ACEEE Applauds Senate for Passing Energy Efficiency Provisions in Farm Bill

February 14, 2002

Media Contact(s):

Wendy Koch, 202-507-4753, Senior Director, Marketing & Communications

WASHINGTON, D.C. — The American Council for an Energy-Efficient Economy (ACEEE) commends the U.S. Senate for passing the Energy Title in the Farm Bill on February 13, 2002. The title provides energy efficiency and renewable audits, loans, and grants to farmers. "We applaud the Senate for recognizing the need to address energy issues in this important sector of our economy, which has received far less attention than it deserves," said Steven Nadel, ACEEE's Executive Director.

In particular, ACEEE is pleased to see the inclusion of a well-designed and well-funded farm audit program aimed at encouraging the use of on-farm renewable energy systems and identifying energy efficiency opportunities. The 1.9 million farms in the United States paid more than $4.5 billion for energy in 1997 (the most recent year for which U.S. Department of Agriculture data are available), i.e., approximately 4 percent of total farm expenses. The bill's conservative assumption is that 10 to 30 percent of farmers' energy costs could be saved, resulting in $450 to $1,350 million in savings per year. "Senator Tom Harkin (D-IA) and his staff are to be commended for authoring these provisions and shepherding them though the Senate Agriculture, Nutrition, and Forestry Committee," noted Neal Elliott, ACEEE's Industrial Program Director, who worked with Harkin's staff on the development of the energy efficiency provisions.

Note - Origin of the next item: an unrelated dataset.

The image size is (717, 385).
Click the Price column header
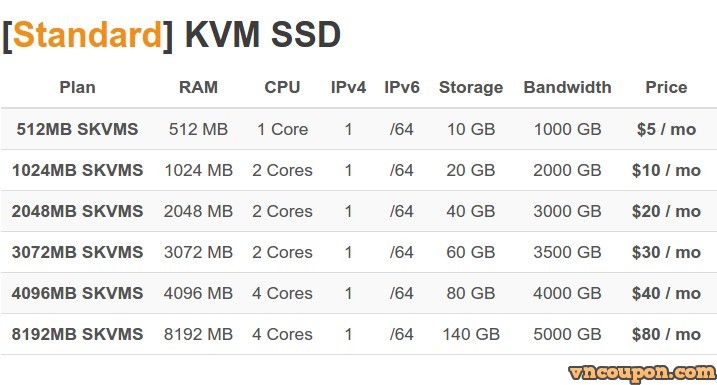point(666,87)
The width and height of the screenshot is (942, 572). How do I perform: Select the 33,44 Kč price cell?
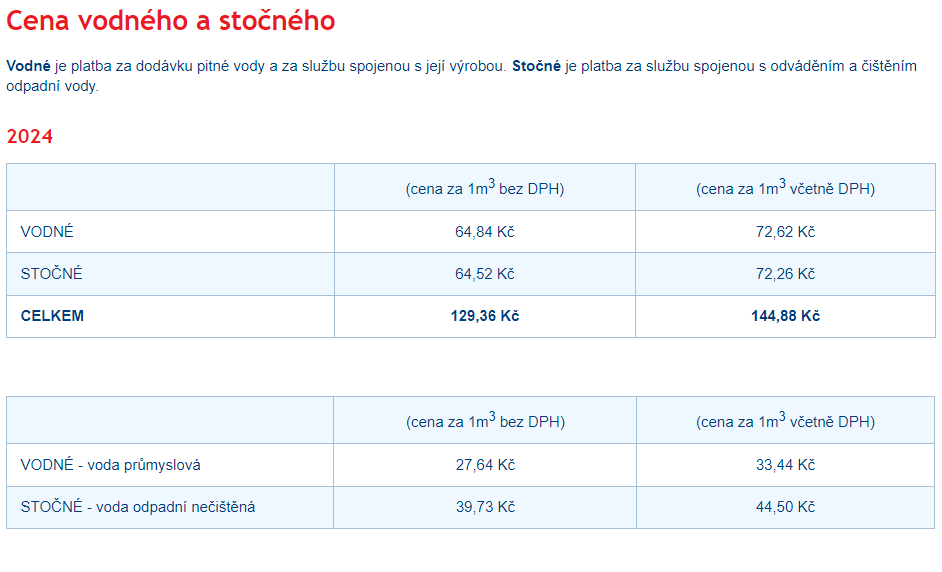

"The proposed audit program doesn't take the one-size-fits-all strategy too often seen with government programs," said Elliott. "The program provides for a wide range of entities to compete for the program funds, and the applicants are allowed significant latitude in the design of their programs. This means that the audit can be tailored to meet the needs of a region's farmers and that the program can be delivered by entities that have pre-existing relationships with the farmers. This flexibility enhances the prospects that these program funds will achieve substantial energy savings."

Funding is provided in the bill to support upwards of 30,000 audits per year that could yield over $12 million in annual savings. While this number of audits will reach only about 2 percent of all farms, ACEEE hopes that state and regional initiatives will leverage these federal funds to reach an even larger share of our nation's farmers.

The loan and grant portion of the title will also be useful. Of note is that this portion is targeted at smaller farmers. This funding is particularly important to family farms that are capital constrained due to recent hard times in the agricultural markets. The $35 million grant pool could fund upwards of 40,000 grants, contributing annual total energy savings of over $14 million.

"While an energy title is not included in the House-passed Farm Bill, we hope that the bipartisan support that this title received in the Senate will lead House conferees to support inclusion of the energy title in the conference report," concluded Nadel.